I’ve been using BioPerl for years – and just discovered that it doesn’t actually validate sequence formats. Go on, try it yourself. Grab any file on your hard drive – let’s say “feedlist.opml” from your feed reader and try this:

use Bio::SeqIO;
$seqio = Bio::SeqIO->new('-file' => "feedlist.opml", '-format' => 'fasta');
while($seq = $seqio->next_seq) {
print $seq->id, "\n";

No complaints. Not an error, a warning or an exception. Just the “<?xml” from the first line of the file.

My faith in the universe is quite shaken by this discovery. It’s just…wrong.

3 thoughts on “Validating sequence formats

  1. Maybe you should try blasting your opml list to see what comes up. Maybe you’ll get some of the sequences coming out of the metagenomics projects ;)
    It is a bit scary since I don’t think most of us actually check all the sequences by eye to see if there is something funny with them. There could be a “validate sequence” function to test sequences before using.

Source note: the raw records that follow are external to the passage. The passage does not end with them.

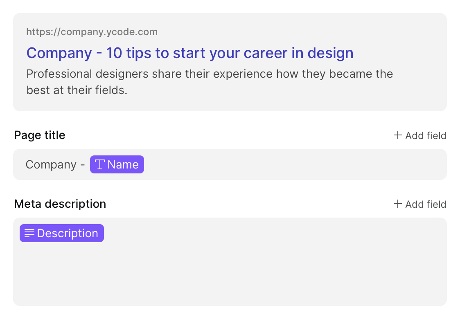The width and height of the screenshot is (460, 319).
Task: Open the blue search preview title link
Action: pyautogui.click(x=190, y=53)
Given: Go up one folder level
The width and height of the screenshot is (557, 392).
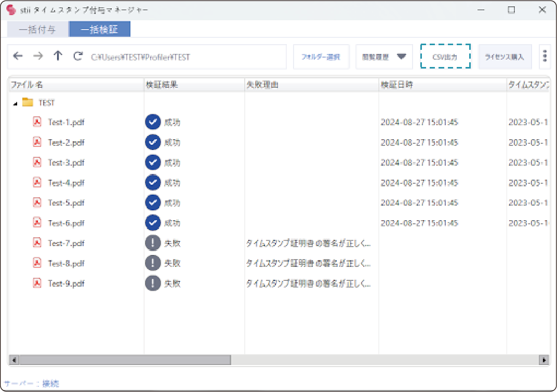Looking at the screenshot, I should (58, 57).
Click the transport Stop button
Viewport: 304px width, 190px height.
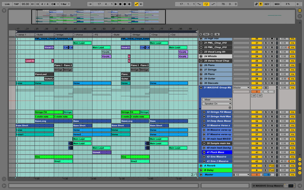point(120,4)
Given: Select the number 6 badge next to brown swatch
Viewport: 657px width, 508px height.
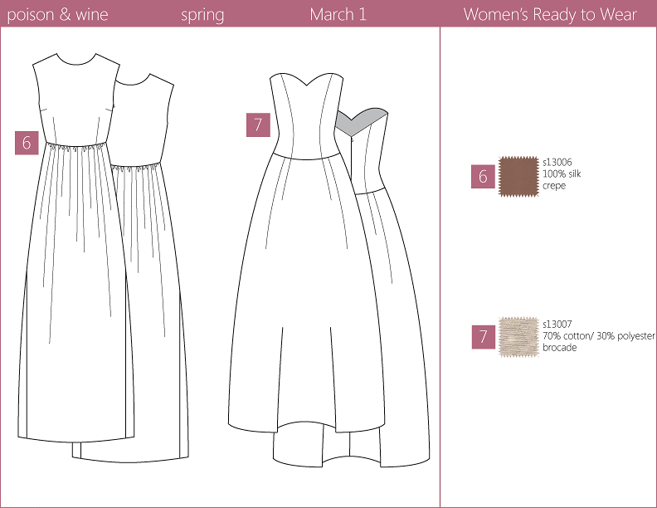Looking at the screenshot, I should click(483, 176).
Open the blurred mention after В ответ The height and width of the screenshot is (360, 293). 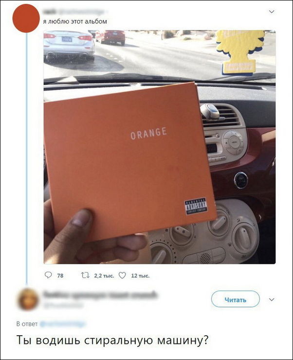pos(63,324)
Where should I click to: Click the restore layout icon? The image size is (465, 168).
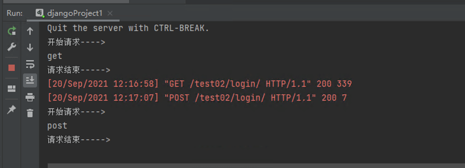12,89
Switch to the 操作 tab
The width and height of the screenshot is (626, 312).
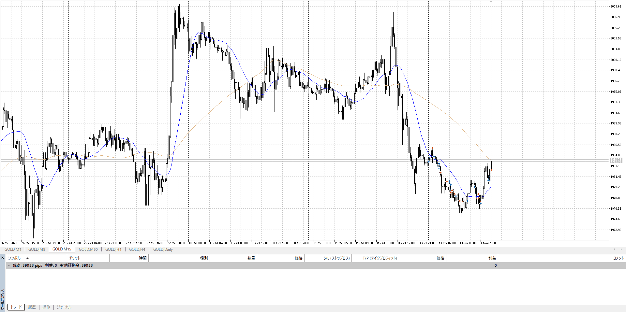46,307
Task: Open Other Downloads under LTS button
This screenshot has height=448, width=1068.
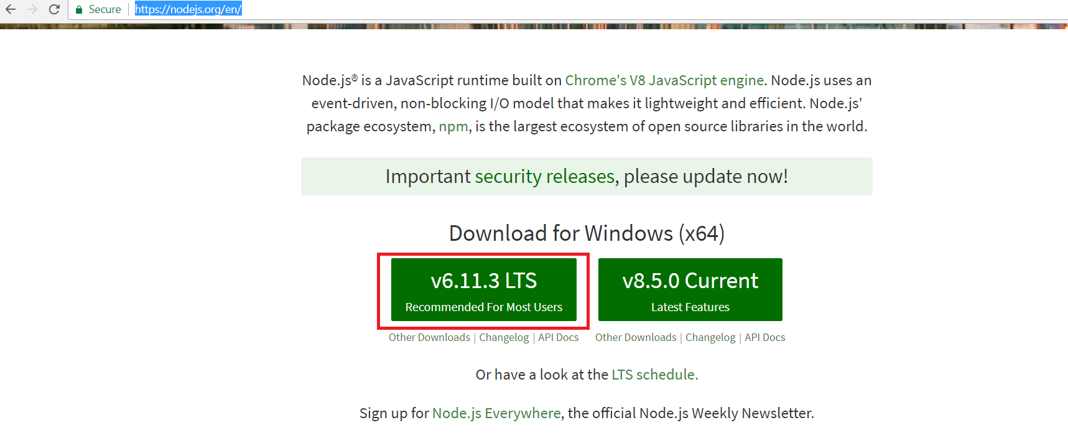Action: click(x=429, y=337)
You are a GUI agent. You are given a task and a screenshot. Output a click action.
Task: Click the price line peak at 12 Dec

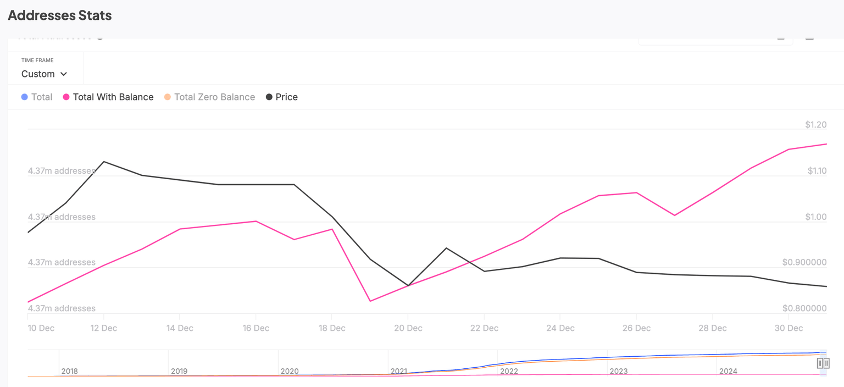[x=104, y=162]
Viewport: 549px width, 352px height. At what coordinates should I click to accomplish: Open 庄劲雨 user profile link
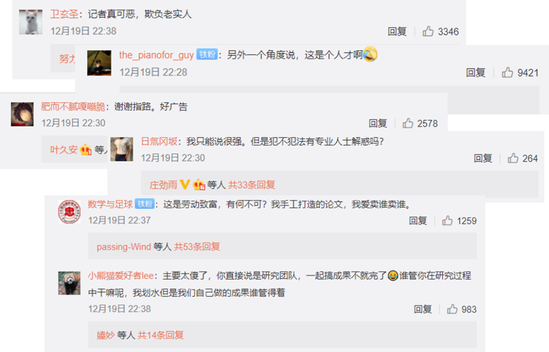(x=164, y=185)
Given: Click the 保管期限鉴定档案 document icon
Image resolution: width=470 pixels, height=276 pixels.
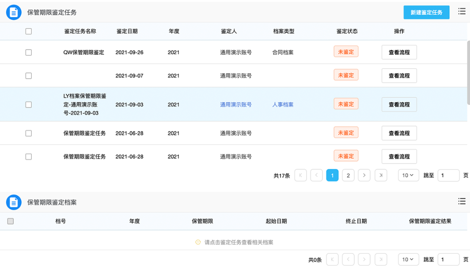Looking at the screenshot, I should coord(14,202).
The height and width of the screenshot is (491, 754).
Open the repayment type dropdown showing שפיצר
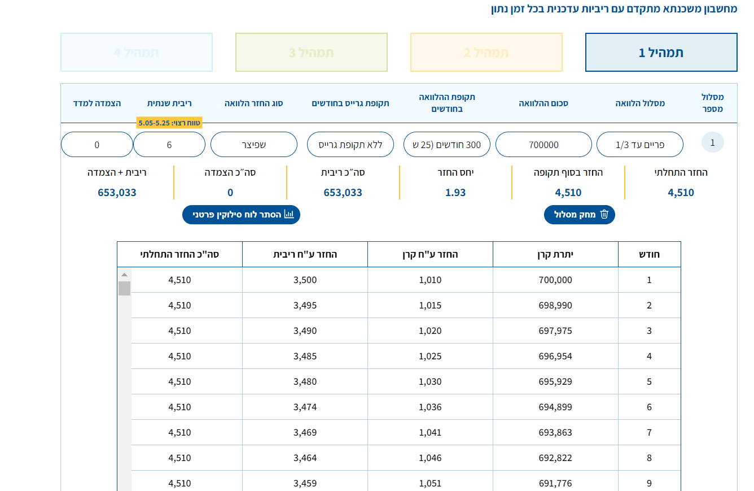pyautogui.click(x=254, y=145)
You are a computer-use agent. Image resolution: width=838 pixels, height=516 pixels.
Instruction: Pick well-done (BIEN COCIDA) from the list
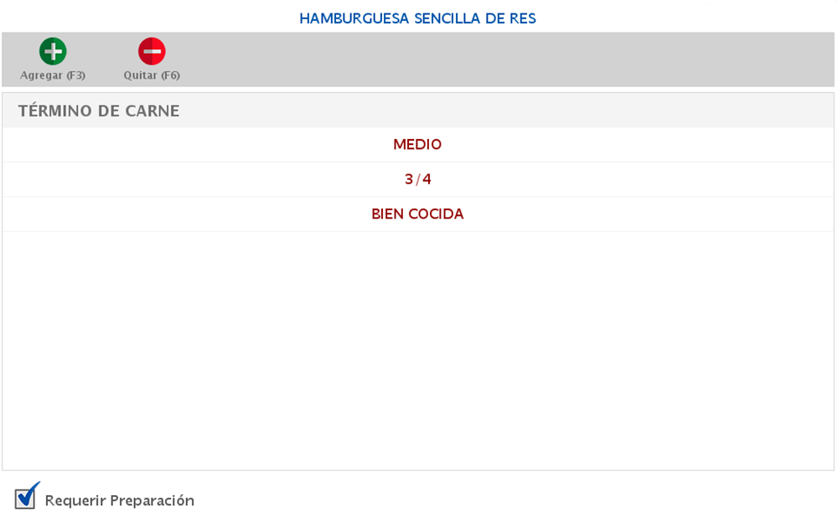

    No error either for passing a zip file to make_index:
    use Bio::Index::Fasta;
    my $Index_File_Name = “test”;
    my $inx = Bio::Index::Fasta->new(‘-filename’ => $Index_File_Name,’-write_flag’ => ‘WRITE’);

  2. Maybe you should try blasting your opml list to see what comes up

    Ha. Reminds me of that project where someone BLASTed the Oxford English Dictionary to find the longest protein “word” – which was “ensilists” at the time, as I remember. Update: the relevant bionet post is archived – showing my age!.

    This issue hangs on Bio::Tools::GuessSeqFormat. Obviously, guessing a sequence format by parsing is difficult. Normally, we download sequences and know in advance the format that they should be in. Validating format has only become of interest to me as I’m developing a web interface. You can’t rely on web users to input sequence in the correct format, so how do you check it? It’s a tricky problem.

Comments are closed.